→ **SHORT EXERCISE**
Rewrite the records from the line with "Task: Open Projektdaten in the Basis sidebar" up to and including the line with "Looking at the screenshot, I should [240, 795]." as a numbered list, leaving out any blank lines. Include only those lines.

#####

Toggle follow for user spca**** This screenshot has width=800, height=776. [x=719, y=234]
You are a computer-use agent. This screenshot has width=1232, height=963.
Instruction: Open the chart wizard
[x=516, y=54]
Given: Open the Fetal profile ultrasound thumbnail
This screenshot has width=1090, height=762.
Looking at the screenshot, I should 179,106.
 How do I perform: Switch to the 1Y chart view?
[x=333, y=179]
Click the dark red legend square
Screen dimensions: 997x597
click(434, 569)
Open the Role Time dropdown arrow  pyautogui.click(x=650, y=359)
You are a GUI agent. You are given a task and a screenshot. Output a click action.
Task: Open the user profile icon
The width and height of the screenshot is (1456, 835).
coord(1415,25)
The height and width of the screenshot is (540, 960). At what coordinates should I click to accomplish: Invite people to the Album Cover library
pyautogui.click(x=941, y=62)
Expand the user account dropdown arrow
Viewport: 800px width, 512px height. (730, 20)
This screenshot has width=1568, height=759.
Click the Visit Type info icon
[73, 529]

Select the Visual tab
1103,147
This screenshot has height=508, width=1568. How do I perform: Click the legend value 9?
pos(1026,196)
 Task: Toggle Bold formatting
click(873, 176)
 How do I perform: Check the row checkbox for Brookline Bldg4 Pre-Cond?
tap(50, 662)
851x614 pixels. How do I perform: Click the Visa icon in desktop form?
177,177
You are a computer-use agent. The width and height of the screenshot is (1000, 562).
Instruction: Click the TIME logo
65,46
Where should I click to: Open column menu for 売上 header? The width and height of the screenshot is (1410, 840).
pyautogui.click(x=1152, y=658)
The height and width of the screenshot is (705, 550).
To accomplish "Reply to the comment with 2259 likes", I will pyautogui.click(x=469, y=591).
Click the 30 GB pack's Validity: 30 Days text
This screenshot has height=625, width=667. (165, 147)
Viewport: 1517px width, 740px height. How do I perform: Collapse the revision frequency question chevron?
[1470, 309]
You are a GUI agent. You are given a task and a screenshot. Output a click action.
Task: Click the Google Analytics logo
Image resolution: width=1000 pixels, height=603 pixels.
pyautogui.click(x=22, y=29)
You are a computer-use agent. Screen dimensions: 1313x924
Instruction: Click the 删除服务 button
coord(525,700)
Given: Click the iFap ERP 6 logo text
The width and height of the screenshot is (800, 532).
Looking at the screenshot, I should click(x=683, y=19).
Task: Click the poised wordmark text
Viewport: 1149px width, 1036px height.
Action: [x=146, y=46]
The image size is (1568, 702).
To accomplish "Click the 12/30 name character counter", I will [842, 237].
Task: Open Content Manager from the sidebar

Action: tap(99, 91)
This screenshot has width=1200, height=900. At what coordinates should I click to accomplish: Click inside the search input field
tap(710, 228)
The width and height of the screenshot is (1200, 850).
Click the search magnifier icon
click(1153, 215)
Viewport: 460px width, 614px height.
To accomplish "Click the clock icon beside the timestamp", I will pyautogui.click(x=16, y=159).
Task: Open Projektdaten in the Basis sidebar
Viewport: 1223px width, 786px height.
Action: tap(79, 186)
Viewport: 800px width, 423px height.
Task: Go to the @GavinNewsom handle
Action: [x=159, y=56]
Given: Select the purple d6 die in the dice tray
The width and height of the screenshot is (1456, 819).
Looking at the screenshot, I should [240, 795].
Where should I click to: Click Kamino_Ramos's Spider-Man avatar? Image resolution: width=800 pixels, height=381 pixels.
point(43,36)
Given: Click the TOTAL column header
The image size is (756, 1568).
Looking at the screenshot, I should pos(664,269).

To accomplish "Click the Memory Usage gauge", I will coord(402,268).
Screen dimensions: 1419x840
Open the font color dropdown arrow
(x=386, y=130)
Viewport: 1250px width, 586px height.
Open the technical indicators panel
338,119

#####

→ **RESPONSE BELOW**
1. Task: Open Projektdaten in the Basis sidebar
2. Viewport: 1223px width, 786px height.
3. Action: tap(79, 186)
4. Viewport: 800px width, 423px height.
5. Task: Go to the @GavinNewsom handle
6. Action: [x=159, y=56]
7. Given: Select the purple d6 die in the dice tray
8. The width and height of the screenshot is (1456, 819).
9. Looking at the screenshot, I should [240, 795].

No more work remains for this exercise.